What to produce: Here are the records. Write out exactly the lines between the one holding "Як замовити? (635, 40)" and the one holding "Società partecipate (15, 1074)", inclusive.

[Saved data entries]
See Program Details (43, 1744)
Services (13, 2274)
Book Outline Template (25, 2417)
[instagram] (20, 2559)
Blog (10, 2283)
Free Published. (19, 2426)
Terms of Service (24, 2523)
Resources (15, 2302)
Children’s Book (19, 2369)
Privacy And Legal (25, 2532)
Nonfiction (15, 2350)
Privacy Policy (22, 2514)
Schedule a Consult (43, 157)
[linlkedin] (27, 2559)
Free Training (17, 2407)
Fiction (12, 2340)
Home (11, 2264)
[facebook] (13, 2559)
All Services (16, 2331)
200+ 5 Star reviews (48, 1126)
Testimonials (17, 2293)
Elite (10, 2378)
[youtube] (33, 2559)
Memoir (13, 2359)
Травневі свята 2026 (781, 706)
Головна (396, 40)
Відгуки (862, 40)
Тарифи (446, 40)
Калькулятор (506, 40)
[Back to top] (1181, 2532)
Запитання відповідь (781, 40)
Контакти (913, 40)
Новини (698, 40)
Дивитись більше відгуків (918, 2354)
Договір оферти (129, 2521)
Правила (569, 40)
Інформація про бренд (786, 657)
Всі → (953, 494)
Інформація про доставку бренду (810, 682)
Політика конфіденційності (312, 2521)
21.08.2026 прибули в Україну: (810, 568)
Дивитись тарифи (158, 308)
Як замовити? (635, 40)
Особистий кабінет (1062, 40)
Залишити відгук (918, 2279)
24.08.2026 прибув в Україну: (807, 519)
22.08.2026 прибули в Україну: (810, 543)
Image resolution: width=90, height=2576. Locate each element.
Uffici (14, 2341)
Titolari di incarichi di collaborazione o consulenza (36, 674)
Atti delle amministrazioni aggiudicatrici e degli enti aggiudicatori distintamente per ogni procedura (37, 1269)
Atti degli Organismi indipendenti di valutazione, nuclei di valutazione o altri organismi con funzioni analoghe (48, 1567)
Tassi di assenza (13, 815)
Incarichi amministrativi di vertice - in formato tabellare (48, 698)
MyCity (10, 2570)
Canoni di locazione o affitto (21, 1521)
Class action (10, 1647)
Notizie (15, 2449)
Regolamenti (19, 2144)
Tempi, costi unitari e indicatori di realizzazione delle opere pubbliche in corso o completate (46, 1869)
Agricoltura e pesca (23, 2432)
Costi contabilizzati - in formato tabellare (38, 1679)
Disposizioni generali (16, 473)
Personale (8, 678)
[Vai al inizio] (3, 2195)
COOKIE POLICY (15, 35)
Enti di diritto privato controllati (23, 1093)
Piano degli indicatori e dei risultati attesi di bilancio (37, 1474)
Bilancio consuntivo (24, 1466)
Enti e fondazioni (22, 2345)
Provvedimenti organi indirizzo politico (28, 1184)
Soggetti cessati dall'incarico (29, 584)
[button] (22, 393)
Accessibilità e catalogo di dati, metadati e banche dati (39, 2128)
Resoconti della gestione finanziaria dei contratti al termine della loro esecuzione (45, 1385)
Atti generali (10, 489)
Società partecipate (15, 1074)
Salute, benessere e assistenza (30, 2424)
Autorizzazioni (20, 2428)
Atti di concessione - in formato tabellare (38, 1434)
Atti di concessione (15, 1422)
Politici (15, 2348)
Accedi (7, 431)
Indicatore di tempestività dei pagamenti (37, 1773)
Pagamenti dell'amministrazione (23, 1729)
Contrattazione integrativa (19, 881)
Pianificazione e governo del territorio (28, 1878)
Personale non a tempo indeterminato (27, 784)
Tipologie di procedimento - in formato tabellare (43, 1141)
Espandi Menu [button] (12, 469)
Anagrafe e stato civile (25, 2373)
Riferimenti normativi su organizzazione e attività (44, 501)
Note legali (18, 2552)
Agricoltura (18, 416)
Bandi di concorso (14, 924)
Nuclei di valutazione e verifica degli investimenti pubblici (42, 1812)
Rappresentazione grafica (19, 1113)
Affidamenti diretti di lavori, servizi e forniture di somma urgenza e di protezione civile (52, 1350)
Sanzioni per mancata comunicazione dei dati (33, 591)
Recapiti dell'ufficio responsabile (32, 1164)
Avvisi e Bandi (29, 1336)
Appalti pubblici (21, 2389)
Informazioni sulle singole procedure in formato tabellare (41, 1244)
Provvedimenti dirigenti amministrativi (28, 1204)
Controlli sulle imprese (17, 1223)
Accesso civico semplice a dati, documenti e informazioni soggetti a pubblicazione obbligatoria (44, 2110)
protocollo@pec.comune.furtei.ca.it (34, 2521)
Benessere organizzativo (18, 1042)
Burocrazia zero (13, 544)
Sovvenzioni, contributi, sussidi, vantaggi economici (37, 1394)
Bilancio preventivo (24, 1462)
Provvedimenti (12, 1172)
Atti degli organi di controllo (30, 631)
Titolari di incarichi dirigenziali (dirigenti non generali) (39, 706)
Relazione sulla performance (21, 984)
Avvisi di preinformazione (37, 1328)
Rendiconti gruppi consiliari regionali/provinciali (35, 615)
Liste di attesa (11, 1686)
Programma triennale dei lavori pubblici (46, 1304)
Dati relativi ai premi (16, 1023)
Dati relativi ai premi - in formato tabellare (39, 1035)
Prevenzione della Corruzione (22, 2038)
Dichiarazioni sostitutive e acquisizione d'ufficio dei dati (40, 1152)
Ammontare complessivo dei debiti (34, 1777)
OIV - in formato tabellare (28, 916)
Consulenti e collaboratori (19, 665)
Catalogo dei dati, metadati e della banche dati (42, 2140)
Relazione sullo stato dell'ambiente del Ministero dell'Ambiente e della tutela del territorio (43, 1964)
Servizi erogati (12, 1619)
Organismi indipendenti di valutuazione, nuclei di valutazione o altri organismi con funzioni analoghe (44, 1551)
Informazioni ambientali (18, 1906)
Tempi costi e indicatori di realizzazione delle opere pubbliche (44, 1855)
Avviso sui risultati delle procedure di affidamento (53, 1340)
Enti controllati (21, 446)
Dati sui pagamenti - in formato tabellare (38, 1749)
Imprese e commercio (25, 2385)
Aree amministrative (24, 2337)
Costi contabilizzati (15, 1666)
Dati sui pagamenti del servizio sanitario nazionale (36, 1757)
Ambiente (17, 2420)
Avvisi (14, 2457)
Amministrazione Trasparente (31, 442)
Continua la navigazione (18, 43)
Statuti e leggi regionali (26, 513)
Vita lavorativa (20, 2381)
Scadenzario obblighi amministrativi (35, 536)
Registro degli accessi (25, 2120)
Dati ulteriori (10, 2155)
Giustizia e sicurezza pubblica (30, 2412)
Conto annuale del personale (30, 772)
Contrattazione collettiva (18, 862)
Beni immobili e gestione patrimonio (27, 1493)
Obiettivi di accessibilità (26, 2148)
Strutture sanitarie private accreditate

Task solution:
Як замовити? (635, 40)
Особистий кабінет (1062, 40)
Залишити відгук (918, 2279)
24.08.2026 прибув в Україну: (807, 519)
22.08.2026 прибули в Україну: (810, 543)
Image resolution: width=90, height=2576. Locate each element.
Uffici (14, 2341)
Titolari di incarichi di collaborazione o consulenza (36, 674)
Atti delle amministrazioni aggiudicatrici e degli enti aggiudicatori distintamente per ogni procedura (37, 1269)
Atti degli Organismi indipendenti di valutazione, nuclei di valutazione o altri organismi con funzioni analoghe (48, 1567)
Tassi di assenza (13, 815)
Incarichi amministrativi di vertice - in formato tabellare (48, 698)
MyCity (10, 2570)
Canoni di locazione o affitto (21, 1521)
Class action (10, 1647)
Notizie (15, 2449)
Regolamenti (19, 2144)
Tempi, costi unitari e indicatori di realizzazione delle opere pubbliche in corso o completate (46, 1869)
Agricoltura e pesca (23, 2432)
Costi contabilizzati - in formato tabellare (38, 1679)
Disposizioni generali (16, 473)
Personale (8, 678)
[Vai al inizio] (3, 2195)
COOKIE POLICY (15, 35)
Enti di diritto privato controllati (23, 1093)
Piano degli indicatori e dei risultati attesi di bilancio (37, 1474)
Bilancio consuntivo (24, 1466)
Enti e fondazioni (22, 2345)
Provvedimenti organi indirizzo politico (28, 1184)
Soggetti cessati dall'incarico (29, 584)
[button] (22, 393)
Accessibilità e catalogo di dati, metadati e banche dati (39, 2128)
Resoconti della gestione finanziaria dei contratti al termine della loro esecuzione (45, 1385)
Atti generali (10, 489)
Società partecipate (15, 1074)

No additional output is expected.